## SUPPLIED MATERIAL
####################

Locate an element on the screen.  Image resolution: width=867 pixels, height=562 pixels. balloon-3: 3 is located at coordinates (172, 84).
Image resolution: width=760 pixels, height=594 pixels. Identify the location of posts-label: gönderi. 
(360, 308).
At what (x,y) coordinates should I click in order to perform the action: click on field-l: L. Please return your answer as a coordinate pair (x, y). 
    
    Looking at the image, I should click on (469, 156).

####################

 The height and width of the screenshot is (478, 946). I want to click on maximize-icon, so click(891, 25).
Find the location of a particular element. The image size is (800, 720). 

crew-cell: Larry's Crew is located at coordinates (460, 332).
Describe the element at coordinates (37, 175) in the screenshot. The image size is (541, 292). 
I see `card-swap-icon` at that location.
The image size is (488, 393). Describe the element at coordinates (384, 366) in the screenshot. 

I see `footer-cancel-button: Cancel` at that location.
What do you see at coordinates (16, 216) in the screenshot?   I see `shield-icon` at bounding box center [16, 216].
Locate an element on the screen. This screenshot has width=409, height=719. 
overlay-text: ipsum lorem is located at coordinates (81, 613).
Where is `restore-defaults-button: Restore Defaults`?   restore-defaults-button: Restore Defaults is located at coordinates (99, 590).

####################

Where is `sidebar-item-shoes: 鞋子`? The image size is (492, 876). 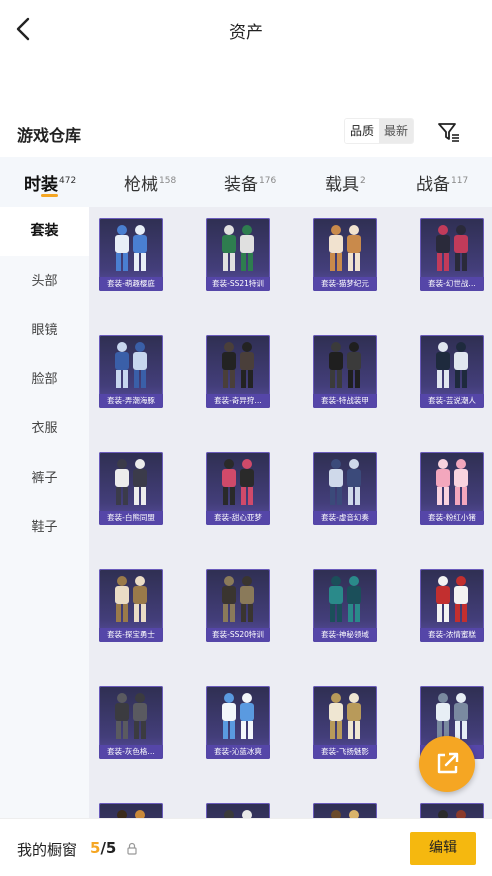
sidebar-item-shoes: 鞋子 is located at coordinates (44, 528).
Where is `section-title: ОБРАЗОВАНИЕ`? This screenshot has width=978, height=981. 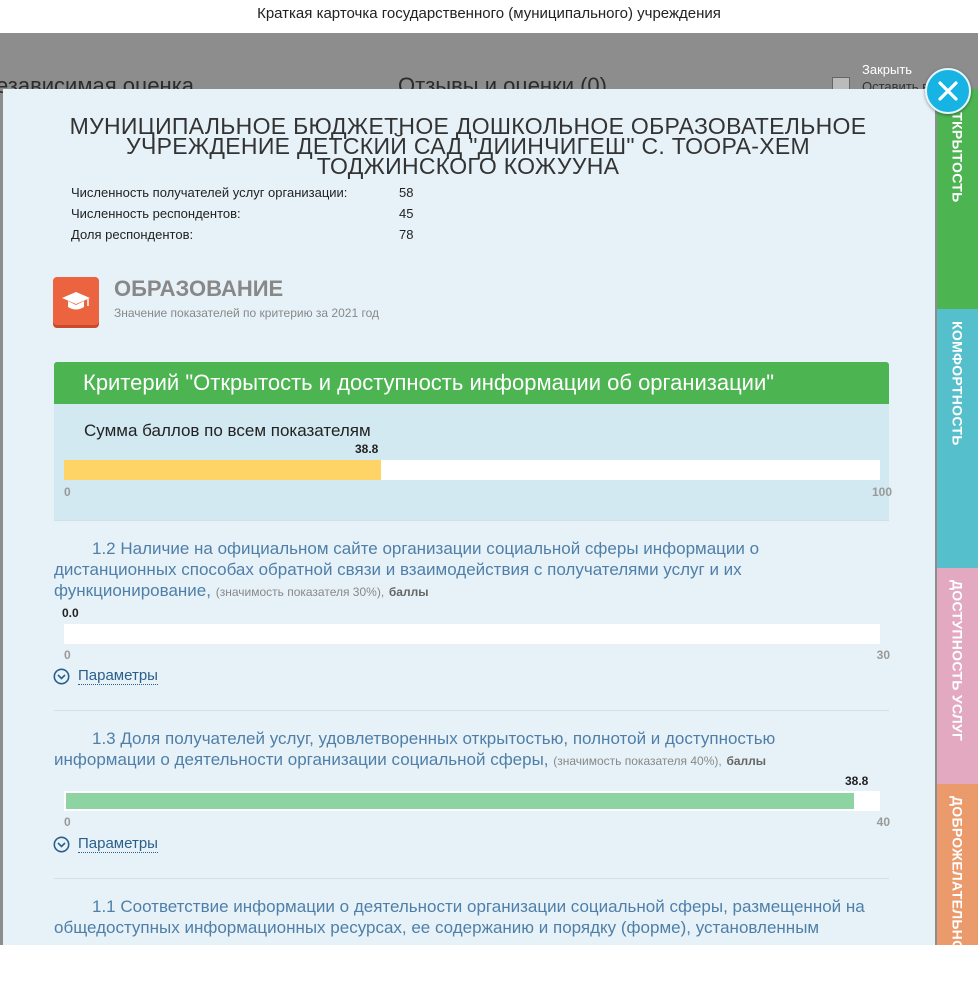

####################

## INSTRUCTION
Output the lines above exactly as they appear, everything from the line containing "coordinates (172, 84)." down to the line containing "Looking at the", both included.

## RESULT
Locate an element on the screen.  Image resolution: width=867 pixels, height=562 pixels. balloon-3: 3 is located at coordinates (172, 84).
Image resolution: width=760 pixels, height=594 pixels. Identify the location of posts-label: gönderi. 
(360, 308).
At what (x,y) coordinates should I click in order to perform the action: click on field-l: L. Please return your answer as a coordinate pair (x, y). 
    
    Looking at the image, I should click on (469, 156).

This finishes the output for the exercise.